Task brief
Each record below should be written out again exactly as given.

Records from a data source

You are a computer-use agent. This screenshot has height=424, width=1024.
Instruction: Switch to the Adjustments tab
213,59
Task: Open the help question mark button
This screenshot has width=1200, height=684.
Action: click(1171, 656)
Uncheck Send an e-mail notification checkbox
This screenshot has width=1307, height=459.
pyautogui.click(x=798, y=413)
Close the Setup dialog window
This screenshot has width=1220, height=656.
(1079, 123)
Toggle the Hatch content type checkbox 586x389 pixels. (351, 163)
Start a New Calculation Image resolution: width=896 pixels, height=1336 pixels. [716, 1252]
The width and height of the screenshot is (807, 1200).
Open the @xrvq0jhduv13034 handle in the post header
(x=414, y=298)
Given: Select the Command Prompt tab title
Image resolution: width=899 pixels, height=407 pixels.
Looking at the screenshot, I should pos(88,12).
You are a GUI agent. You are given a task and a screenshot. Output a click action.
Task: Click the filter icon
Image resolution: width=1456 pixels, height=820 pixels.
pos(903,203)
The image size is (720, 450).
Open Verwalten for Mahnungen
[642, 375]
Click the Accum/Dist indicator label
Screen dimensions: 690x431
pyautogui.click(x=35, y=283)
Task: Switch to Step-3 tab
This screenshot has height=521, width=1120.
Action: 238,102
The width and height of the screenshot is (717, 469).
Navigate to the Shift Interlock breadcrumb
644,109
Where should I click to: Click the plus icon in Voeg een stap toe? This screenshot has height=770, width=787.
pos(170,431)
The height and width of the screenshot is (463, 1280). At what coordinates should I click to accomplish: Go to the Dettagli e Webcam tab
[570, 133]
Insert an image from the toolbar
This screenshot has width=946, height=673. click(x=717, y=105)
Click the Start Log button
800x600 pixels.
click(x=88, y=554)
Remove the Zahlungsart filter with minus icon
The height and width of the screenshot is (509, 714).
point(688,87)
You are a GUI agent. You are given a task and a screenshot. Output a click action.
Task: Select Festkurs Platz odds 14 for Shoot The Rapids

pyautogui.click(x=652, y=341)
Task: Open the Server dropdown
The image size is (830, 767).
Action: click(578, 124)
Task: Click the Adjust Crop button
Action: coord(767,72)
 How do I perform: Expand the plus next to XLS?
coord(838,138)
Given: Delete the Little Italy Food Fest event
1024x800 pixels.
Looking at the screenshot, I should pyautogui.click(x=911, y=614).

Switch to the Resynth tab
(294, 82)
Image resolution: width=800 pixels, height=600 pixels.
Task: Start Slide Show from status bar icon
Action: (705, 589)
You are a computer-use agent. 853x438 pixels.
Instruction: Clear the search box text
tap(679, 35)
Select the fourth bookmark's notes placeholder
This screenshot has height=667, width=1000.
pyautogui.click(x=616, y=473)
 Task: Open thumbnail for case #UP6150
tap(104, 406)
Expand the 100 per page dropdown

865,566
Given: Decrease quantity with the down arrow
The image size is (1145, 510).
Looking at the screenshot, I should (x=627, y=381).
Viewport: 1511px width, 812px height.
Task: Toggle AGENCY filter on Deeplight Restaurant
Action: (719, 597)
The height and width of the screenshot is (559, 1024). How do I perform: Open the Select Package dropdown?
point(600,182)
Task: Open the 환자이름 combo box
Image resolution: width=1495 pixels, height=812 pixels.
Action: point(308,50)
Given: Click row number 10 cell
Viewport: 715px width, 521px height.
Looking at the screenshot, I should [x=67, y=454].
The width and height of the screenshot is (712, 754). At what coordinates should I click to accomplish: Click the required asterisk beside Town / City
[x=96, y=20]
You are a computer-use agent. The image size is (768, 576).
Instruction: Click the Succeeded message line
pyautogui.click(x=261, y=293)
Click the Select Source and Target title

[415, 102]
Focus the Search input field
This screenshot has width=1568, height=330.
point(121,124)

Expected answer
You are a computer-use agent. This screenshot has height=424, width=1024.
Instruction: Switch to the Adjustments tab
213,59
Task: Open the help question mark button
This screenshot has width=1200, height=684.
Action: click(1171, 656)
Uncheck Send an e-mail notification checkbox
This screenshot has width=1307, height=459.
pyautogui.click(x=798, y=413)
Close the Setup dialog window
This screenshot has width=1220, height=656.
(1079, 123)
Toggle the Hatch content type checkbox 586x389 pixels. (351, 163)
Start a New Calculation Image resolution: width=896 pixels, height=1336 pixels. [716, 1252]
The width and height of the screenshot is (807, 1200).
Open the @xrvq0jhduv13034 handle in the post header
(x=414, y=298)
Given: Select the Command Prompt tab title
Image resolution: width=899 pixels, height=407 pixels.
Looking at the screenshot, I should pos(88,12).
You are a GUI agent. You are given a task and a screenshot. Output a click action.
Task: Click the filter icon
Image resolution: width=1456 pixels, height=820 pixels.
pos(903,203)
The image size is (720, 450).
Open Verwalten for Mahnungen
[642, 375]
Click the Accum/Dist indicator label
Screen dimensions: 690x431
pyautogui.click(x=35, y=283)
Task: Switch to Step-3 tab
This screenshot has height=521, width=1120.
Action: 238,102
The width and height of the screenshot is (717, 469).
Navigate to the Shift Interlock breadcrumb
644,109
Where should I click to: Click the plus icon in Voeg een stap toe? This screenshot has height=770, width=787.
pos(170,431)
The height and width of the screenshot is (463, 1280). At what coordinates should I click to accomplish: Go to the Dettagli e Webcam tab
[570, 133]
Insert an image from the toolbar
This screenshot has width=946, height=673. click(x=717, y=105)
Click the Start Log button
800x600 pixels.
click(x=88, y=554)
Remove the Zahlungsart filter with minus icon
The height and width of the screenshot is (509, 714).
point(688,87)
You are a GUI agent. You are given a task and a screenshot. Output a click action.
Task: Select Festkurs Platz odds 14 for Shoot The Rapids

pyautogui.click(x=652, y=341)
Task: Open the Server dropdown
The image size is (830, 767).
Action: click(578, 124)
Task: Click the Adjust Crop button
Action: coord(767,72)
 How do I perform: Expand the plus next to XLS?
coord(838,138)
Given: Delete the Little Italy Food Fest event
1024x800 pixels.
Looking at the screenshot, I should pyautogui.click(x=911, y=614).

Switch to the Resynth tab
(294, 82)
Image resolution: width=800 pixels, height=600 pixels.
Task: Start Slide Show from status bar icon
Action: (705, 589)
You are a computer-use agent. 853x438 pixels.
Instruction: Clear the search box text
tap(679, 35)
Select the fourth bookmark's notes placeholder
This screenshot has height=667, width=1000.
pyautogui.click(x=616, y=473)
 Task: Open thumbnail for case #UP6150
tap(104, 406)
Expand the 100 per page dropdown

865,566
Given: Decrease quantity with the down arrow
The image size is (1145, 510).
Looking at the screenshot, I should (x=627, y=381).
Viewport: 1511px width, 812px height.
Task: Toggle AGENCY filter on Deeplight Restaurant
Action: (719, 597)
The height and width of the screenshot is (559, 1024). How do I perform: Open the Select Package dropdown?
point(600,182)
Task: Open the 환자이름 combo box
Image resolution: width=1495 pixels, height=812 pixels.
Action: point(308,50)
Given: Click row number 10 cell
Viewport: 715px width, 521px height.
Looking at the screenshot, I should [x=67, y=454].
The width and height of the screenshot is (712, 754). At what coordinates should I click to accomplish: Click the required asterisk beside Town / City
[x=96, y=20]
You are a computer-use agent. The image size is (768, 576).
Instruction: Click the Succeeded message line
pyautogui.click(x=261, y=293)
Click the Select Source and Target title

[415, 102]
Focus the Search input field
This screenshot has width=1568, height=330.
point(121,124)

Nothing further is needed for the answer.